With the establishment of printing facilities in Goa, Quilon, Cochin, Ambalakad, Chennai, Pondicherry and Punnaikkayal in South India, a new textual modernity emerged in colonial Tamilnadu. Batticotta Seminary and the print facilities available in Jaffna contributed to the modernization of Tamil and the expansion of the public sphere in Jaffna. Though printed materials were primarily used in training catechists and for spreading the message of gospel to newly converted Christians, both folkloric and literary texts were also published in Tamil in the nineteenth-century. These texts, in turn, produced a new of readership. Christian missionaries, colonial officers and native scholar-enthusiasts collected and published folklore items such as tales, songs, myths, ballads and legends. Ethnographic literatures with photographs and images of South Asian communities were also published. This new print culture facilitated inter-generic translations such as poetry to prose, text to performance and performance to art.
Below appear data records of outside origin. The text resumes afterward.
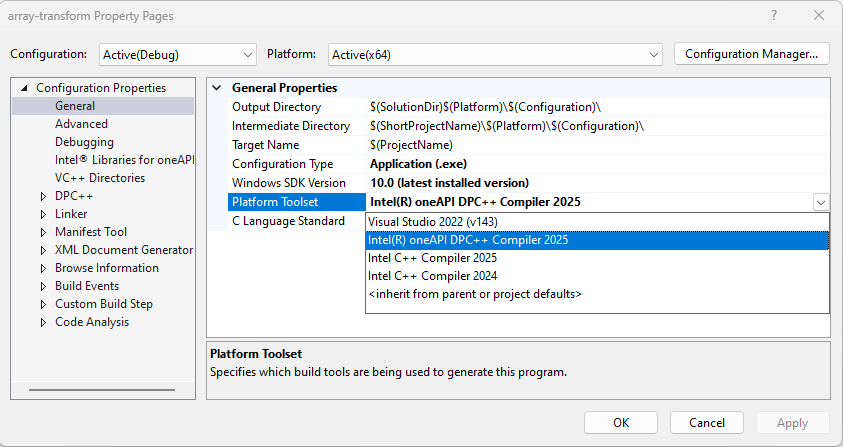Image resolution: width=843 pixels, height=447 pixels.
Task: Select the Advanced tree item
Action: [81, 124]
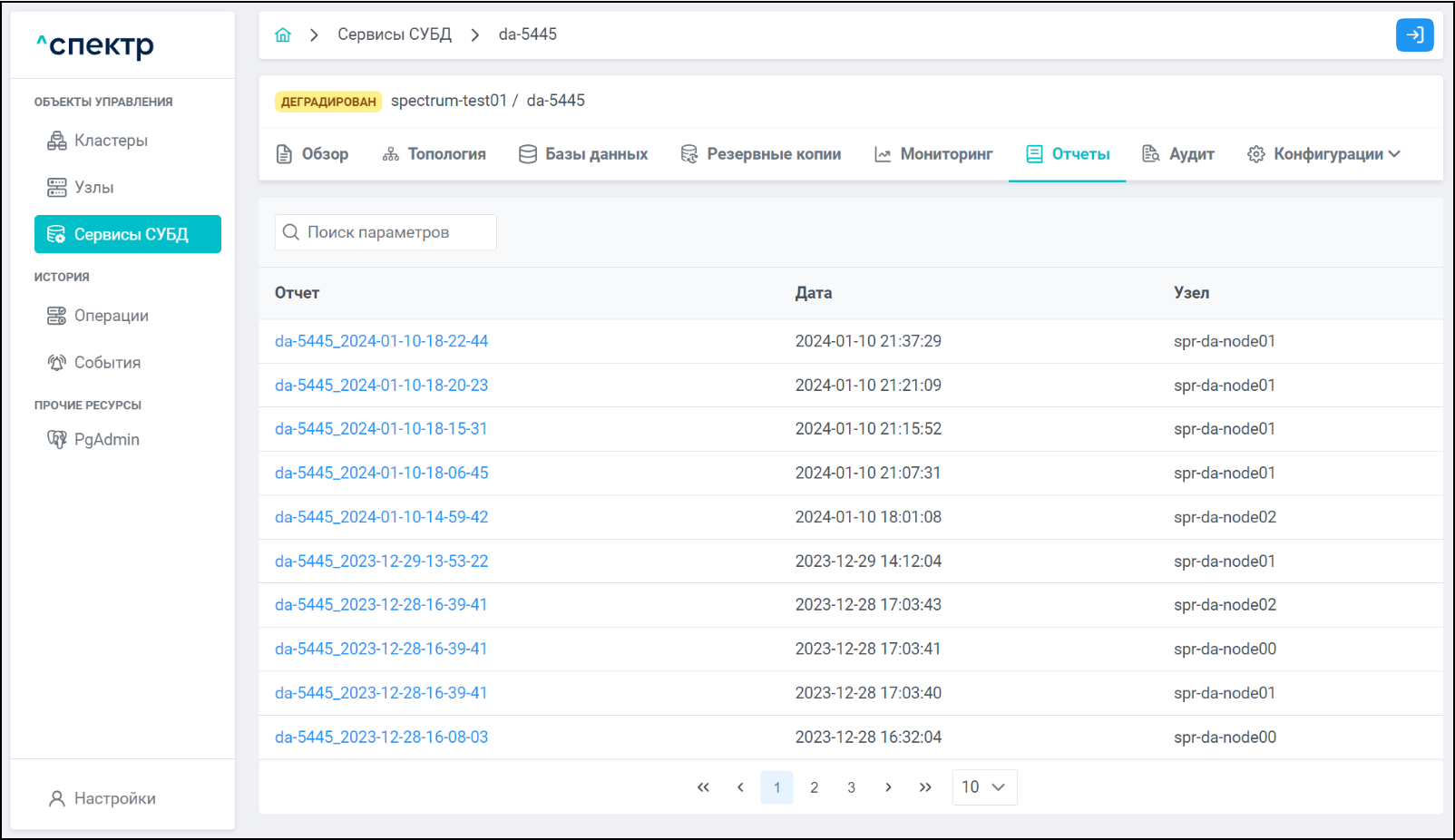Click the logout icon button
Screen dimensions: 1455x840
coord(1414,35)
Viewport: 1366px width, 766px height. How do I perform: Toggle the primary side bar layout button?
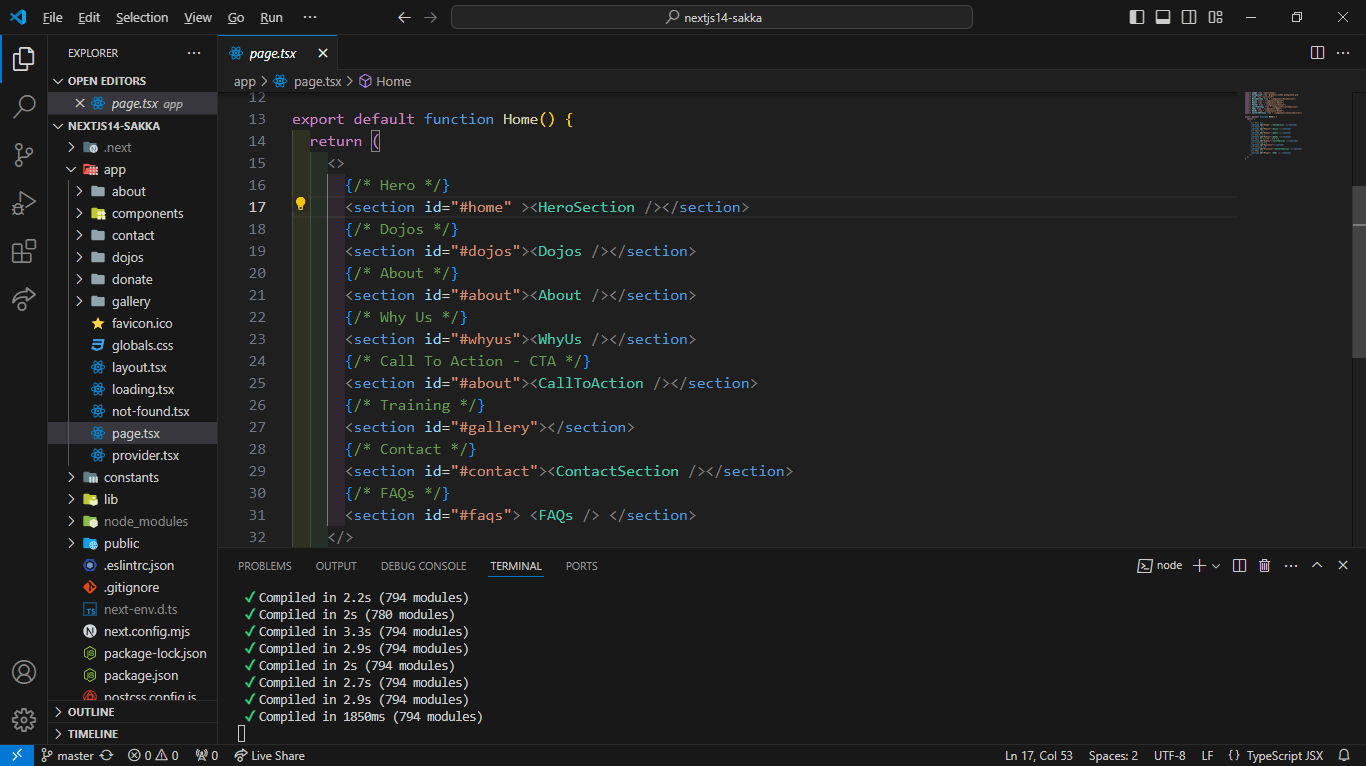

Moreover, texts and artistic practices from the two regions have travelled across the Palk Strait even before the colonial period. These exchanges which were further spurred and facilitated by Christianity – be they in art, music or theatre – have not attracted sufficient scholarly attention in Sri Lanka or South India. As an attempt to fill this void, this conference attempts to probe the complex workings and impacts of Christianity on the artistic spheres associated with the Tamil communities inhabiting both sides of the Palk Strait.